*** Opening of Data for this exercise ***

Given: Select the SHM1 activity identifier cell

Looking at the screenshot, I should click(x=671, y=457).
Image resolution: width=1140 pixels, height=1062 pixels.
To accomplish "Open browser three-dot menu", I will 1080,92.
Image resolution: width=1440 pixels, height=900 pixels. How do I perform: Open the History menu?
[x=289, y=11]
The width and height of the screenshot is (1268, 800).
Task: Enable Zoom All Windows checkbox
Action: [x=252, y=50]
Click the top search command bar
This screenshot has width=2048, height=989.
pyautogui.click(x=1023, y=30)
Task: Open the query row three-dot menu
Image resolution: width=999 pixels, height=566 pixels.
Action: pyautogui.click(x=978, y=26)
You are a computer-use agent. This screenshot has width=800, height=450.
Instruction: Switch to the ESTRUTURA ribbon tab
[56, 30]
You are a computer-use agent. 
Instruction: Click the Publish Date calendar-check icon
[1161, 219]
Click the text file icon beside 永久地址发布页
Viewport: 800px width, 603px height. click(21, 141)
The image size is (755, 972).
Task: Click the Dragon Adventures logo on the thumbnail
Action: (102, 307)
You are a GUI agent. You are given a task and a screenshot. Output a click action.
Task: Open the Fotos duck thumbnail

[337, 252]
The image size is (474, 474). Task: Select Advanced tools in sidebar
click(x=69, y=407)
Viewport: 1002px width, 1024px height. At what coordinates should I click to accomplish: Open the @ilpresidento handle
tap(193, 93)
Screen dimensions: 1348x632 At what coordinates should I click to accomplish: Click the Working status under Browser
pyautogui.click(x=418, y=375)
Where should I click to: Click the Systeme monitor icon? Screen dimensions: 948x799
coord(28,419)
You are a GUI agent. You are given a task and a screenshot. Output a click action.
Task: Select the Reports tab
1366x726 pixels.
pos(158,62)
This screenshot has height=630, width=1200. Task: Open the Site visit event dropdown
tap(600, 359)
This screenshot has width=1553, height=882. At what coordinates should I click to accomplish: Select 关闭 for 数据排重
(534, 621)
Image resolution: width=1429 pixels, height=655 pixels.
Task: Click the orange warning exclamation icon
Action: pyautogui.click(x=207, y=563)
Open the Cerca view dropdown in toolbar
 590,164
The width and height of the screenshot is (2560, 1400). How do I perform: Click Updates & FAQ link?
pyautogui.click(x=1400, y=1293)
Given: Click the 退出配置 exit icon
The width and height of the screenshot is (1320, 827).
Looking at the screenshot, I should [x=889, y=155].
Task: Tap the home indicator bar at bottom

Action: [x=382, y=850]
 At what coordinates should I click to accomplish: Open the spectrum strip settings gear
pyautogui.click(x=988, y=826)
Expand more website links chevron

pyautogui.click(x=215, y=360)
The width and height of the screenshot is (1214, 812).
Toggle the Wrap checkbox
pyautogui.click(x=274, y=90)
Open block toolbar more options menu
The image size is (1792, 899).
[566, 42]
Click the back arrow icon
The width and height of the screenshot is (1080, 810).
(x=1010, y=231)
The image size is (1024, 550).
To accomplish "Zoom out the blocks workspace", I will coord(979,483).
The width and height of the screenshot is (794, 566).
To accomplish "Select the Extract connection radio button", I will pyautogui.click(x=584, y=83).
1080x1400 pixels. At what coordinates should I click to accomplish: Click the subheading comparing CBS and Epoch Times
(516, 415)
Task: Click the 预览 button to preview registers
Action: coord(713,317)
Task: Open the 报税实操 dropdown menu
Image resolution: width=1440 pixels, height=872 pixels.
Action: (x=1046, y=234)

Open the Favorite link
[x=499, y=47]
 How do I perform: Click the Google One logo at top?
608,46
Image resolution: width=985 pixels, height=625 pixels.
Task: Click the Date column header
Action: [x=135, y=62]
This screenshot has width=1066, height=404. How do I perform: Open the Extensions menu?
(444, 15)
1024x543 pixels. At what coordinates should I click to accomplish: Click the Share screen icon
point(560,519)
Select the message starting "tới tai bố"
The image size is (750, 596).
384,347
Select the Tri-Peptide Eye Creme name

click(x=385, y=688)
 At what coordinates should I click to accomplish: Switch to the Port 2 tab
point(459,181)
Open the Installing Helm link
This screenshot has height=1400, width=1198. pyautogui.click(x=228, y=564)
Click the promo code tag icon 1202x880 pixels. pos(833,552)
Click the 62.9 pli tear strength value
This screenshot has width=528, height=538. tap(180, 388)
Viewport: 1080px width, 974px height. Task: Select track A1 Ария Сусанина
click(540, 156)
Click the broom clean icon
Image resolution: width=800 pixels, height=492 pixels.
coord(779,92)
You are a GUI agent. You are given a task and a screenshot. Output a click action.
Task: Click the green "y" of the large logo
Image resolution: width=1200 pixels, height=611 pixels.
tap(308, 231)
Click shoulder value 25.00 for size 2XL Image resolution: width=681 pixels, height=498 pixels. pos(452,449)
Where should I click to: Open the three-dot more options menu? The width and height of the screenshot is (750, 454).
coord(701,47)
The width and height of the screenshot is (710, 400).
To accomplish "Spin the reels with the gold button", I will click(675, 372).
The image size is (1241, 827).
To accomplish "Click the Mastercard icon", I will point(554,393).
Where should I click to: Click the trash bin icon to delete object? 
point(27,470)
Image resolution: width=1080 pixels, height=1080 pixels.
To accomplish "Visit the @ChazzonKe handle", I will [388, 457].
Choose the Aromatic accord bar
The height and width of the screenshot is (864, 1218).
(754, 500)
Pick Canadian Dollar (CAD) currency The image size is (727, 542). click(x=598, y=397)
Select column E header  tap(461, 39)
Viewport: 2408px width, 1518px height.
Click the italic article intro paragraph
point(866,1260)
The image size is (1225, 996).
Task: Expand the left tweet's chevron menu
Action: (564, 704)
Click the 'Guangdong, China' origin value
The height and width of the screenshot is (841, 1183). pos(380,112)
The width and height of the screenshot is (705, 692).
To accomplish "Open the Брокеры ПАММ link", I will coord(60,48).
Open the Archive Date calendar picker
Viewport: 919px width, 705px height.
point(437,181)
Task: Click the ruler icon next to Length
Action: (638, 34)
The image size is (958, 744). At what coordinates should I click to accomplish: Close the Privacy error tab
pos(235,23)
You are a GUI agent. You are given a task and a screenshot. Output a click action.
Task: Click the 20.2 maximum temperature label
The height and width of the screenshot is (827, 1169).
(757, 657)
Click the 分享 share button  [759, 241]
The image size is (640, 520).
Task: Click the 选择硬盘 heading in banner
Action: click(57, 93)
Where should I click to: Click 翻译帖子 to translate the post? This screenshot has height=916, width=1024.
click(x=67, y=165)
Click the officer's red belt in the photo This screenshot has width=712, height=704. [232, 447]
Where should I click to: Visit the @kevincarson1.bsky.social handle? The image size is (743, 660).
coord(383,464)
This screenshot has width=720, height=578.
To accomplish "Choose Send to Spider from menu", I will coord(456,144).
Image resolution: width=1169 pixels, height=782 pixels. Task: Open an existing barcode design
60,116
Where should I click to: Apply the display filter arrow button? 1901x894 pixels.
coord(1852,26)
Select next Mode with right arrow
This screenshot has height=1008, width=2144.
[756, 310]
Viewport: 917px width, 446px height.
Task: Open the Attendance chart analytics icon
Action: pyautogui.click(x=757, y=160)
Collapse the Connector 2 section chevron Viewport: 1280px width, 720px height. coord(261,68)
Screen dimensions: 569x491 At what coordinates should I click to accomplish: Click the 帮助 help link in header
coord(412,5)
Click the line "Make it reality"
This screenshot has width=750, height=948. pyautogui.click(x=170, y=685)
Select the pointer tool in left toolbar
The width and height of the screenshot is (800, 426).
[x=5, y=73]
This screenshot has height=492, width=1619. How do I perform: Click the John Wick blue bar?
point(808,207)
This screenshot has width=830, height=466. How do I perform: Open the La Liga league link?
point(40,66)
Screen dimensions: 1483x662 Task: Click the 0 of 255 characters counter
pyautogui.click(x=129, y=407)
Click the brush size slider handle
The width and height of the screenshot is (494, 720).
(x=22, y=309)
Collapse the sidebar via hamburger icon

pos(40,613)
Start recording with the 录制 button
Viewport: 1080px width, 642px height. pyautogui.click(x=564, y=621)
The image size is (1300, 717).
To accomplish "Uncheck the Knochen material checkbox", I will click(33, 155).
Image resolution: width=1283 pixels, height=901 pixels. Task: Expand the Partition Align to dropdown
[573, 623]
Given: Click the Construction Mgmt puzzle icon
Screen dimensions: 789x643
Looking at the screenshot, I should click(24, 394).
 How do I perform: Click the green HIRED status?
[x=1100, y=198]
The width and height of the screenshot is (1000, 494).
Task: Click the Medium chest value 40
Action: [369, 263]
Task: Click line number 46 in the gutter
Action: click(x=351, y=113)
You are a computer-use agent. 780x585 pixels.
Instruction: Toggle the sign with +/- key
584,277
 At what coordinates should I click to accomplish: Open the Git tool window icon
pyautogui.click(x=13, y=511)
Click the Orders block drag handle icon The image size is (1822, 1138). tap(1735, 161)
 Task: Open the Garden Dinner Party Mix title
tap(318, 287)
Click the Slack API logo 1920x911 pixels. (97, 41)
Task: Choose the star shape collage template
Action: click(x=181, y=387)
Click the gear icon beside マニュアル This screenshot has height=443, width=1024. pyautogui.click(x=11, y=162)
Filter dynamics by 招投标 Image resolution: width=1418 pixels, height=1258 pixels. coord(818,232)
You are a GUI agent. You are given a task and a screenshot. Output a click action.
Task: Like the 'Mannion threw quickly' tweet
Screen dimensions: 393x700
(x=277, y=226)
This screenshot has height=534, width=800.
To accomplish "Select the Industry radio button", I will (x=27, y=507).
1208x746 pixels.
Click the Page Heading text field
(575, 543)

*** Close of Data for this exercise ***

** Try it **
Copy every line of the data above in which the string "radio" appears.

** Exercise solution **
To accomplish "Select the Extract connection radio button", I will pyautogui.click(x=584, y=83).
To accomplish "Select the Industry radio button", I will (x=27, y=507).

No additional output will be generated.